Plastic RFID Tag and Read-Out System with Screen-Printed Antennas

Quad Industries, Agfa, imec and Netherlands Organisation for Applied Scientific Research (TNO) have demonstrated a plastic 12-bit RFID tag and read-out system with screen-printed circuitry. The system integrates, a screen-printed antenna and printed touch-based user interface, allowing implementation of the reader on curved surfaces. The demonstration was developed for badge security applications, but holds promises for many other applications, including smart packages, wearables and interactive games.

RFID tags made of plastic electronics offer specific advantages over silicon (Si)-based identification devices. They can be affixed to curved packaging, incorporated seamlessly in every-day objects and can be developed using inexpensive manufacturing processes. Typical applications include item-level identification, smart food packaging, brand protection and badge security. RFID tags need to be scanned by a dedicated RFID reader which is typically within two centimeters of the tag. To fully exploit the benefits of plastic electronics, the antenna in both the tag and the reader should be flexible as well. Screen-printed antennas have already been successfully implemented on top of RFID tags, but the read-out systems typically use rigid PCB-based antennas. This is mainly due to a poor resistance and Q-factor of the printed antenna.

IMEC, Quad Industries and Agfa have, for the first time, integrated a screen-printed antenna in both the RFID tag and the read-out system. This allows for an optimal integration of both devices on a variety of surfaces. The antennas have been screen-printed by Quad Industries, using printing inks from Agfa.

The partners have demonstrated the new technology in a badge security application. The access badge combines the credit-card size printed antenna with a plastic 12-bit RFID chip, integrated on a flexible plastic substrate. The RFID tag is manufactured in imec's metal-oxide thin-film transistor (TFT) technology. This technology uses large-area manufacturing processes that allow for inexpensive production in large quantities. The 12-bit RFID developed for this demonstration contains 438 TFTs.

The read-out system contains innovative printed functionality at different levels. Firstly, an RFID read-out antenna is screen-printed on a plastic film, allowing optimal integration on flat, curved or even 3-D shaped reader surfaces. Secondly, between the cover lens and the display, a fully printed touchscreen interface with numerical keypad has been added to allow users without a badge to access the building by entering a numerical code. The printed touchscreen was printed using highly transparent screen-printed inks.

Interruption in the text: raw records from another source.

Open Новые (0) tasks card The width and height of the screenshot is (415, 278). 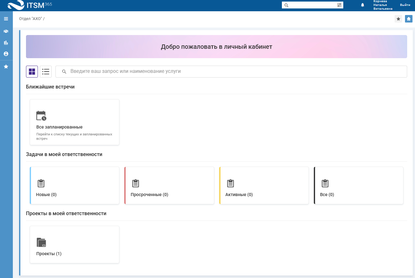pyautogui.click(x=75, y=185)
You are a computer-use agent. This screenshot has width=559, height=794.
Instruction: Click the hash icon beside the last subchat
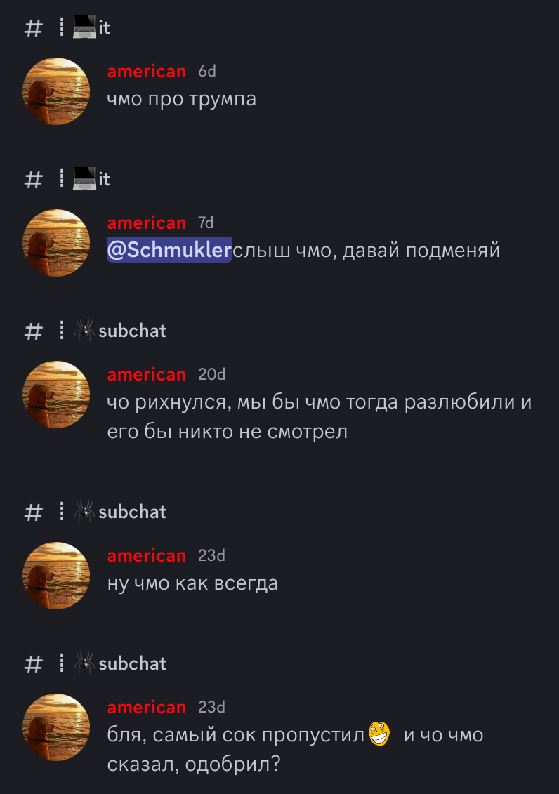(x=34, y=664)
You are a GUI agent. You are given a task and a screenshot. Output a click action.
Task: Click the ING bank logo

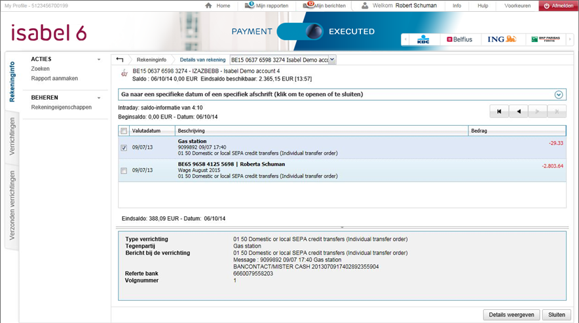(502, 39)
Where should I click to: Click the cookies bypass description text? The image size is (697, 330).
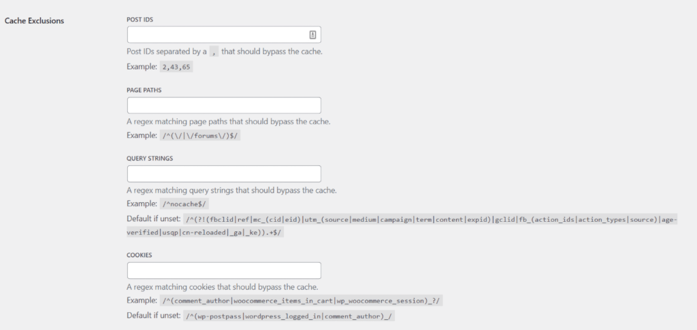[x=222, y=286]

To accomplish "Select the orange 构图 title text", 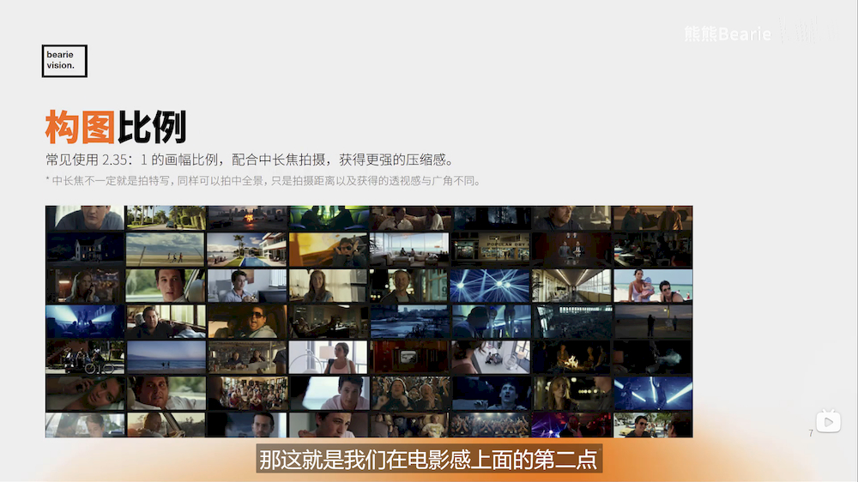I will [80, 127].
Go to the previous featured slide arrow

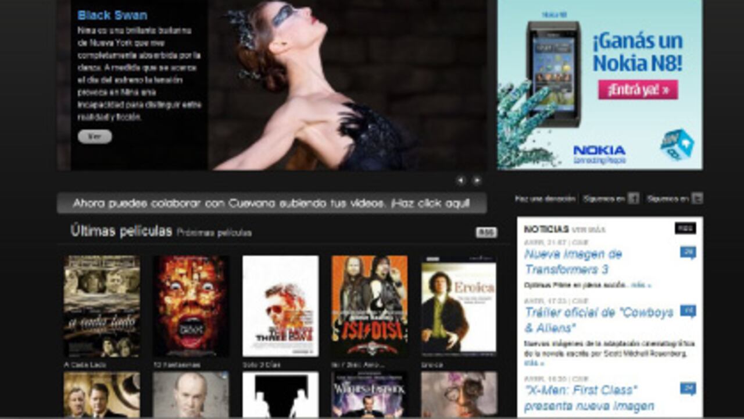point(460,180)
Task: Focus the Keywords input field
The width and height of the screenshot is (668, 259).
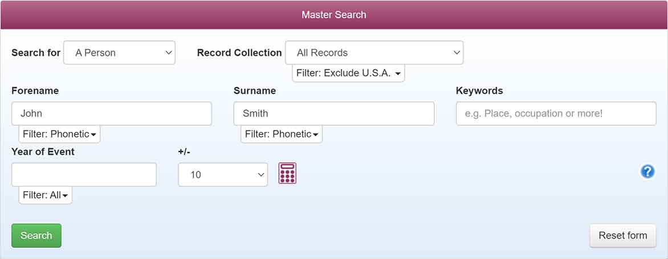Action: point(556,113)
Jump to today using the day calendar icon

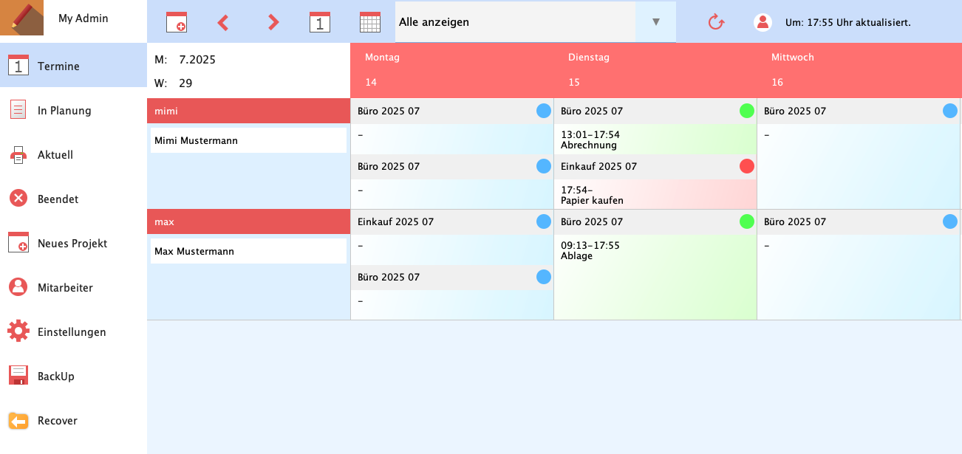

The prototype system was demonstrated at the SIM User Forum in Antwerp, Belgium. The work on printed conductive structures was carried out as part of the Flemish Met@link project. The work on transparent touch screens was carried out by Quad Industries under the framework of the European project INREP which received funding from the European Union's Horizon 2020 research and innovation programme. The work on flexible RFID technologies was performed in Holst Centre, an open innovation initiative set up by imec and TNO.